Bernard jure une dernière fois qu’il est innocent, son avocat reprend la parole. C’était pas à faire : « Bon stop, vous avez fini de plaider, on va essayer d’avancer, on a encore sept dossiers. Sinon on peut aussi tout renvoyer, ce sera plus simple, moi je m’en fiche », cingle la présidente. L’huissier s’est levé et fait un signe de la tête. La présidente comprend, se lève : « Le tribunal se retire pour délibérer. » L’huissier ordonne à la salle : « Levez-vous ! » Les gendarmes réajustent leurs prévenus dans le box. Le chef de salle demande à tout le monde de sortir, léger brouhaha, les portes grincent, la salle se vide. L’avocat de permanence bûche les trois dossiers qu’il lui reste à défendre. Devant la salle, au niveau du portique de sécurité, des jeunes s’enquièrent de l’heure de passage de leur ami. « Pas avant 19 h à mon avis. – Merci monsieur », et ils retournent zoner à l’extérieur. Nous sommes au rez-de-chaussée. Dans l’épais plafond de verre, un impact. Certains savent pourquoi, vieux gendarmes pleins de souvenirs, huissier mémoire. Il s’agirait de la tentative désespérée d’une amoureuse, de tirer du box son amoureux délinquant. Elle a braqué la 23e chambre, a tiré en l’air, avant d’être neutralisée.

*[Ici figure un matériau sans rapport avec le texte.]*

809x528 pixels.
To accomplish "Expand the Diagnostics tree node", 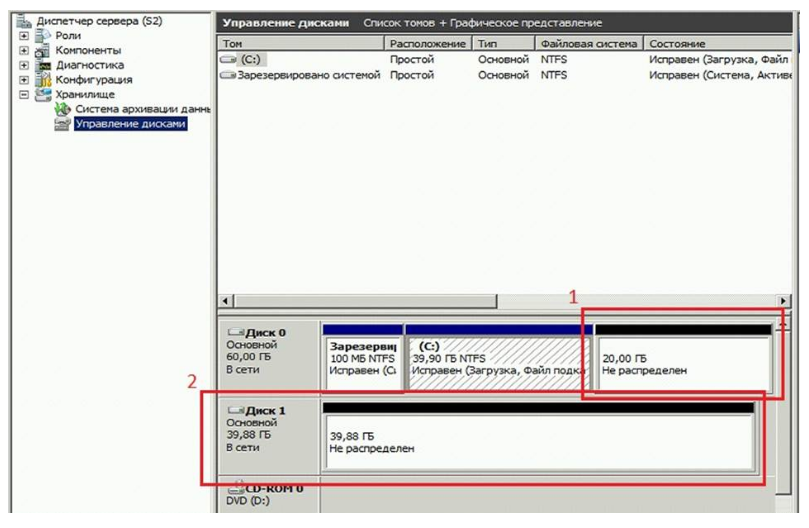I will (24, 66).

Trente, quarante minutes, un gendarme annonce : « Ça va reprendre », et tout le monde se rue sur le portique qu’il contrôle, sorte de Trianon de la 23e. Le public n’a pas le temps de prendre place que déjà le tribunal est annoncé, s’installe et reprend son office. La présidente prend les dossiers dans l’ordre qui lui plaît. D’abord, Ahmed : détention provisoire. Et puis Bernard : « Le tribunal vous déclare coupable des faits qui vous sont reprochés et vous condamne à une peine de dix mois d’emprisonnement, et révoque le sursis mise à l’épreuve. » Les réquisitions sont dépassées, mais Bernard n’ira pas en prison. Sa peine sera aménagée par un juge d’application des peines et sera suivi par un conseiller pénitentiaire d’insertion et de probation. Tout cela est expliqué sur une feuille, un document tout spécialement préparé par la greffière. Aujourd’hui, c’est celle aux lunettes rouges. « Clic, clac », l’imprimante vrombit, clapote un peu. Elle tend sa feuille : « Vous ne recevrez pas de nouvelle convocation », prévient la présidente. Mais tout est expliqué sur le papier de la greffière.

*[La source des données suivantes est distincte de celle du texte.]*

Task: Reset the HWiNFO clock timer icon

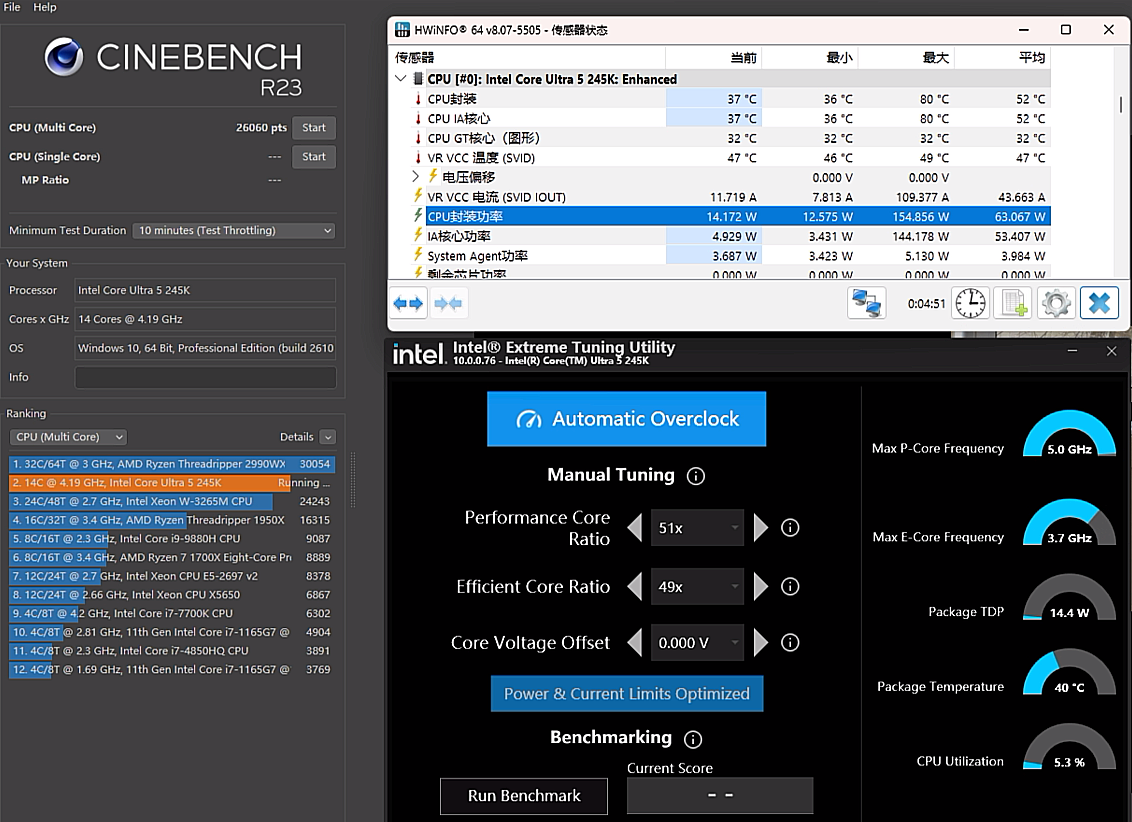Action: click(x=970, y=303)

Voici Sami qui reparaît, le conducteur sans permis, défoncé, en récidive. Il a peur, il ferme les yeux. Coupable, évidemment. « Six mois, plus deux mois pour l’usurpation d’identité. » Sami file droit en prison, tout comme Karim, qui y part pour cinq mois sans avoir l’air de le prendre mal. Jonathan se tient à son tour devant le micro : 16 mois, dont dix SME. Le mandat de dépôt est prononcé. Jonathan, en sortant de prison, sera soumis à des obligations précises, de soin, de travail, de formation, de logement, qui le contraindront pendant deux ans. S’il les viole, c’est la prison pour dix mois.

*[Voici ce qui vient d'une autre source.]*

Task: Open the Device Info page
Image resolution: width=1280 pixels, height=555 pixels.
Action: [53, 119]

Voilà enfin Marc qui pointe sa trombine attentive de touriste infortuné. « Le tribunal vous relaxe au bénéfice du doute. » Son avocate jubile. « Yes ! » Lui : « Merci ! » L’interprète traduit. La présidente est pressée, elle appelle le dossier suivant. Le prévenu n’est pas dans le box : « Bon et bien allez le chercher là enfin ! Bon on va prendre un autre dossier », et c’est reparti.